Question

I have been writing an application using ASP.Net MVC4, where the majority of the data has been stored in MongoDB. This has worked great for the majority of what I would consider the "meat" of my application, the functionality it was made for that sets it apart.

However, now I need to add static content and administrative capabilities (setting up accounts, billing, help, etc). I'm strongly inclined to use Orchard CMS to handle all of this functionality, and then migrate what I have done so far into Orchard modules.

The question is this: How much of my data should I be using Orchard's Content Types to model? I plan to continue to store at least some of my data in Mongo, so now I am unsure of where to put the dividing line between what goes where.

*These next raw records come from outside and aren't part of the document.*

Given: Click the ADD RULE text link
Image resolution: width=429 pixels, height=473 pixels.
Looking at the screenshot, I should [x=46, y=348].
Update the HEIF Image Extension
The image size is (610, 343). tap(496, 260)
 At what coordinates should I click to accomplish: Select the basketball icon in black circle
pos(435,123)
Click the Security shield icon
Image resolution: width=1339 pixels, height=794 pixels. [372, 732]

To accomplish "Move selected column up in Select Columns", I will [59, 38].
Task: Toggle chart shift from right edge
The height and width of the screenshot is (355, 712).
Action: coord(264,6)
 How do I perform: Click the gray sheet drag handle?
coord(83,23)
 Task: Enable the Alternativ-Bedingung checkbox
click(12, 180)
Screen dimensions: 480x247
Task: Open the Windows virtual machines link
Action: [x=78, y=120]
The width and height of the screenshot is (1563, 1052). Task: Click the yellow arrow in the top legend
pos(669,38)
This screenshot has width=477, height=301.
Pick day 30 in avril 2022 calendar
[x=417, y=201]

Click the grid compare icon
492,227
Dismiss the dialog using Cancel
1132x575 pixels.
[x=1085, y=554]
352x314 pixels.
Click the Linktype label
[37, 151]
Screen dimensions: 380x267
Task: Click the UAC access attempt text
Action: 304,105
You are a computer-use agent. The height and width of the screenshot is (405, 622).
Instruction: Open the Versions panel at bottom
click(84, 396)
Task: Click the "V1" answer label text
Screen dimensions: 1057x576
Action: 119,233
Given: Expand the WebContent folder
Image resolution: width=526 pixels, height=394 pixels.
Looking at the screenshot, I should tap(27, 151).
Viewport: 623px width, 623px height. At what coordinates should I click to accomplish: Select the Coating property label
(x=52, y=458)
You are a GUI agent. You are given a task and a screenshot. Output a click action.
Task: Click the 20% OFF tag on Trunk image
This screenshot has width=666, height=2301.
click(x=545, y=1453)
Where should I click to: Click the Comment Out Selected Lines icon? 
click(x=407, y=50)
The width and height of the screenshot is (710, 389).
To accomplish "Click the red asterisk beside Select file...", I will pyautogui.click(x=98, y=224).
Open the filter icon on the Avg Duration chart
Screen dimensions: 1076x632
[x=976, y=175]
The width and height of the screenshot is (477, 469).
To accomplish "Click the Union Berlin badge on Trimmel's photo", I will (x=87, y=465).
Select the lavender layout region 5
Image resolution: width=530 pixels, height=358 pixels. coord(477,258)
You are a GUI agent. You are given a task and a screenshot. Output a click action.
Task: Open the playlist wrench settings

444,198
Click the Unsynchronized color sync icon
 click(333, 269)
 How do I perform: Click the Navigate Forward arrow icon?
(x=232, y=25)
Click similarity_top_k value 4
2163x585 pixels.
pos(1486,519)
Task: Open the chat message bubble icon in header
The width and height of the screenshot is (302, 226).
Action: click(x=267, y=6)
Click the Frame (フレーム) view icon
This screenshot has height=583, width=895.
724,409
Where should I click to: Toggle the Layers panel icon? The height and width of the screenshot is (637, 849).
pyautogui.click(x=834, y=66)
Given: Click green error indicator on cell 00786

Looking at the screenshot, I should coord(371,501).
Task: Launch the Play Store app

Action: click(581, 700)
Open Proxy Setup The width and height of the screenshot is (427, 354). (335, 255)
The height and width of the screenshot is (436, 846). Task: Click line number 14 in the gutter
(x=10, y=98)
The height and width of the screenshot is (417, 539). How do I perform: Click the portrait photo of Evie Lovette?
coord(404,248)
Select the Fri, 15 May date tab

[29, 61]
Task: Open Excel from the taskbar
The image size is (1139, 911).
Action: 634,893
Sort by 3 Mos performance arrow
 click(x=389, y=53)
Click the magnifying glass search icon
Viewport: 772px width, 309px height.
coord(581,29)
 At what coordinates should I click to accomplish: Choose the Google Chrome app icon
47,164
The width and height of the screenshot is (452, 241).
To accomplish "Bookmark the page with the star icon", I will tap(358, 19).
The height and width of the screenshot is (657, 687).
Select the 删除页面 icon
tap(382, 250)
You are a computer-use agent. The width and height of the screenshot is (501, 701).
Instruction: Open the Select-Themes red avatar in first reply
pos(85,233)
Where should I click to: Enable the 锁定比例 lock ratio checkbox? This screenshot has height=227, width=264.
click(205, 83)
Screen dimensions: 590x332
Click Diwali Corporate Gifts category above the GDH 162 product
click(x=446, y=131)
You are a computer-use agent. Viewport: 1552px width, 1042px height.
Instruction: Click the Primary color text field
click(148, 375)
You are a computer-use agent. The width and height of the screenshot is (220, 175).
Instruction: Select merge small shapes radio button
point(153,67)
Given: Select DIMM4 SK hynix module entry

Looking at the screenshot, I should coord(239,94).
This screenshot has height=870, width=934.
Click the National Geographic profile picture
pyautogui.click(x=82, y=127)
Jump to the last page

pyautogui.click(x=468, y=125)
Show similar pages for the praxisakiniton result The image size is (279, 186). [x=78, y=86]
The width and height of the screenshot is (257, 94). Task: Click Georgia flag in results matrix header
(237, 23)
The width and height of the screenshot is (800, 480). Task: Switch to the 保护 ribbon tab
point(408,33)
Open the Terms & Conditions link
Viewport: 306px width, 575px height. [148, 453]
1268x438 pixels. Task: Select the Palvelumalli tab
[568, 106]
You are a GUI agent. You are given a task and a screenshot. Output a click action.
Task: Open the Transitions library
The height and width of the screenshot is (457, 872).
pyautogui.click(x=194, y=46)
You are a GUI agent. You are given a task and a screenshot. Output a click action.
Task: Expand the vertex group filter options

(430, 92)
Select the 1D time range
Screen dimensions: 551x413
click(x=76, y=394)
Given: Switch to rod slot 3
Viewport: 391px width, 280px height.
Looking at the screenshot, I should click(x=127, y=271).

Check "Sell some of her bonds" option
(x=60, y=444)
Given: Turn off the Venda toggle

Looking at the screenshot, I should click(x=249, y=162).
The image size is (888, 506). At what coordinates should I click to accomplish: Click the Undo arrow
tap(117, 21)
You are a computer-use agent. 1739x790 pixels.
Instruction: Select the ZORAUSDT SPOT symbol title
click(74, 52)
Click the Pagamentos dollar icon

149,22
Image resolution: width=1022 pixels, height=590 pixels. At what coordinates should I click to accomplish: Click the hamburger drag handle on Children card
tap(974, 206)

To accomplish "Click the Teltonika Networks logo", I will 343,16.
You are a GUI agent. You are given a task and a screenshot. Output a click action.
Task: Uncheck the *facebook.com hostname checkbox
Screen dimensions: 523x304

Have you implemented a web application in Orchard before? Where did your domain data go? If you used Content Types, were there any lessons learned?

Was it helpful?

Solution

Why do you want to keep using MongoDB? In Orchard all data access is done by NHibernate, using xxxRecord classes where a virtual property is mapped to a column. It works with SQL Compact, SQL Server 2008 (and R2) and SQL Azure.

I don't know the status of RavenDB, but there might be a module using RavenDB for storing blob data or just using it as no-sql data storage.

Personally i would not use multiple data storages.

A ContentType contains multiple 'attachable' ContentParts and ContentFields, either in code or else using the orchard admin user-interface. U can use repository's if u want, but only do that for data that is not directly a ContentPart. The DefaultContentManager has versioning, publishing, deleting, etc.. If u delete a ContentType it just get a flag that it has been deleted. (unless u use some another module that executes delete statements) Using repository's there is a risk u think the item still exists while it does not.

As final answer to your question: Yes, you should use ContentType's as domain model, and u do not have to worry about the differend query's being executed.